Importância do sono para a saúde mental
Dormir bem é tão essencial quanto comer e respirar. A qualidade e a quantidade de sono influenciam diretamente o funcionamento cerebral, a regulação emocional e o estado de alerta. A privação de sono, mesmo que parcial, está associada ao aumento do risco de ansiedade, depressão, transtornos de humor e queda de desempenho cognitivo.

Fases do sono e suas funções
1. Sono leve (estágios N1 e N2): transição entre vigília e sono profundo; fenômeno dos “espasmos hipnagógicos”.
2. Sono profundo (N3): consolidação da memória, liberação de hormônio do crescimento e restauração física.
3. Sono REM (rapid eye movement): processamento emocional, fixação de memória procedural e resolução de conflitos internos via sonhos.
Consequências da privação de sono
Impacto cognitivo: dificuldade de concentração, memória prejudicada, lentidão de raciocínio e episódios de lapsos de atenção.

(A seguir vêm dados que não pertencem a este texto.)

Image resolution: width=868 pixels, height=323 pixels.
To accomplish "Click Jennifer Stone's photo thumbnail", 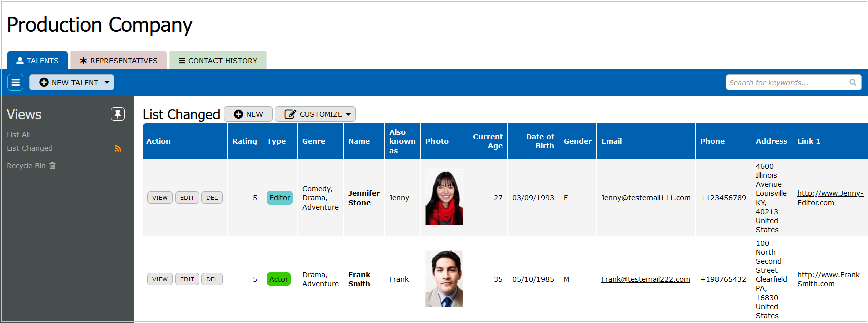I will [444, 198].
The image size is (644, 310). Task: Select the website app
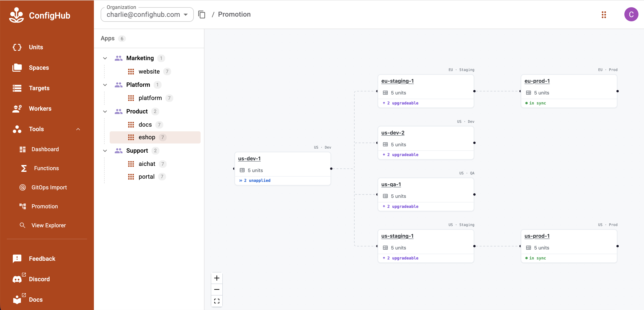pos(149,71)
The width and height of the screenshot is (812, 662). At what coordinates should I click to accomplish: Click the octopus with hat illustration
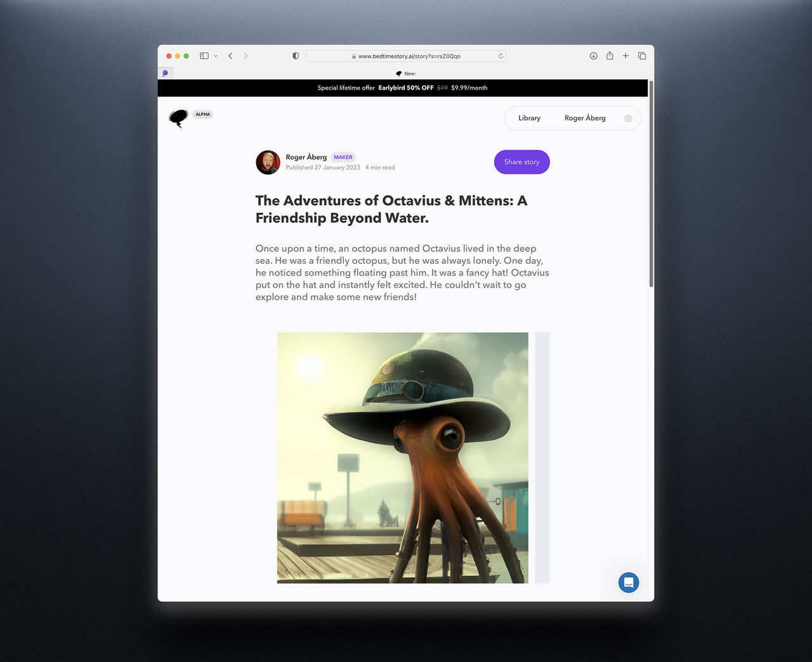coord(402,457)
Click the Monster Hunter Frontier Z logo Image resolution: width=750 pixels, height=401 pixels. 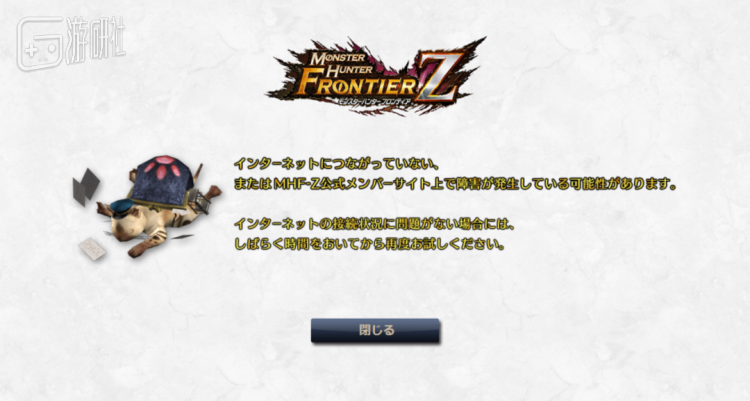pos(376,77)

Regulação emocional alterada: irritabilidade, maior reatividade ao estresse, dificuldade de lidar com frustrações.
Saúde física comprometida: aumento da pressão arterial, resistência à insulina, risco maior de obesidade e doenças cardiovasculares.
Risco psiquiátrico: sono fragmentado ou insuficiente pode precipitar episódios depressivos e ansiosos.

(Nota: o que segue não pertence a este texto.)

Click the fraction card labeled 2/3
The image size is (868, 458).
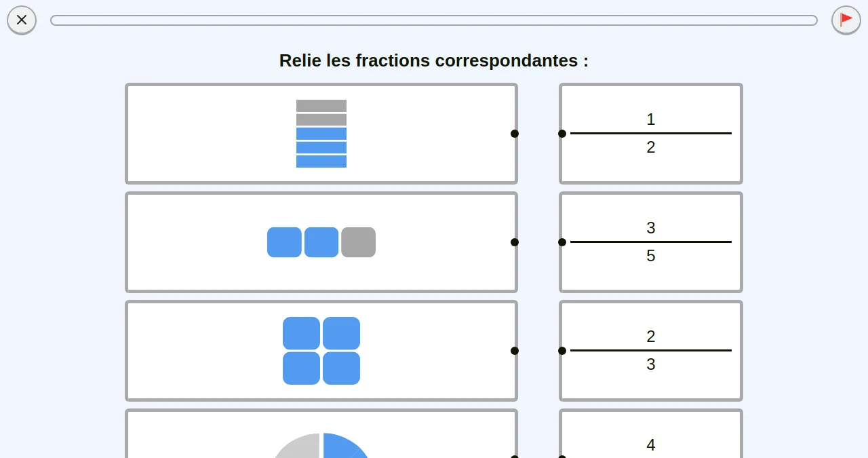point(650,351)
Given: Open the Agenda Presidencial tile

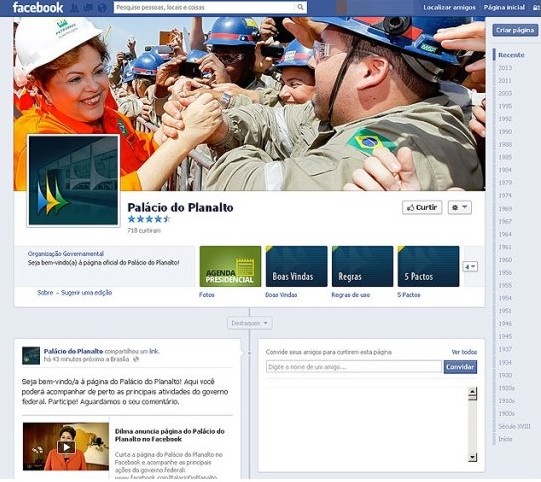Looking at the screenshot, I should (230, 266).
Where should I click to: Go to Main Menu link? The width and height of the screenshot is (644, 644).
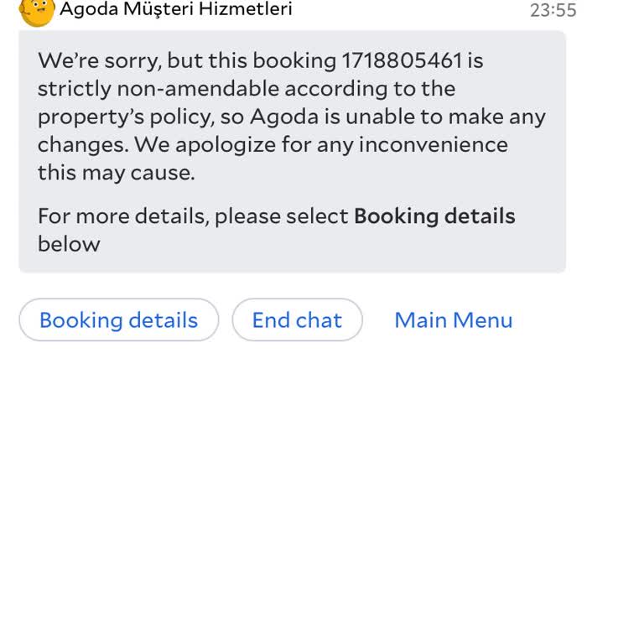click(x=453, y=320)
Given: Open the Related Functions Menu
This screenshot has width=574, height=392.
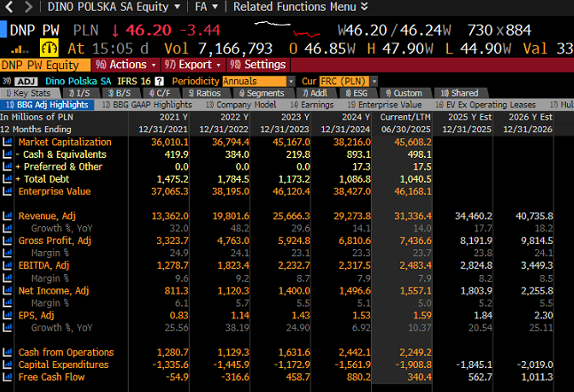Looking at the screenshot, I should [x=299, y=7].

Boas práticas para um sono restaurador
1. Rotina consistente
Defina horário fixo para dormir e acordar, inclusive finais de semana.
Crie um ritual pré‑sono: leitura leve, alongamentos suaves ou meditação de 10 minutos.
2. Ambiente adequado
Mantenha o quarto escuro, silencioso e com temperatura entre 18°C e 22°C.
Invista em colchão e travesseiros confortáveis, adequados ao seu perfil postural.
3. Higiene digital
Desligue televisores, celulares e computadores 1 hora antes de se deitar.
Utilize aplicativos de bloqueio de luz azul se preciso.
4. Alimentação e substâncias
Evite cafeína após 16h e bebidas alcoólicas antes de dormir (interferem na arquitetura do sono).
Prefira refeições leves, ricas em triptofano (banana, aveia, leite), que é precursor da melatonina.
5. Exercício físico
Realize atividade aeróbica regular, mas evite exercícios intensos perto da hora de dormir — prefira manhã ou início da tarde.
6. Gerenciamento de pensamentos
Anote preocupações em um caderno antes de dormir.
Pratique técnicas de relaxamento muscular progressivo: contrair e relaxar grupos musculares do corpo.
Quando buscar apoio profissional
Se, mesmo seguindo boas práticas, você continuar com insônia crônica, despertares frequentes ou pesadelos recorrentes, procure um psiquiatra. A Terapia Cognitivo‑Comportamental para Insônia (TCC‑I) é a abordagem de primeira linha, ensinando a corrigir crenças disfuncionais sobre o sono e controlar estímulos que interferem na hora de dormir. Em alguns casos, medicações de curta duração podem ser recomendadas.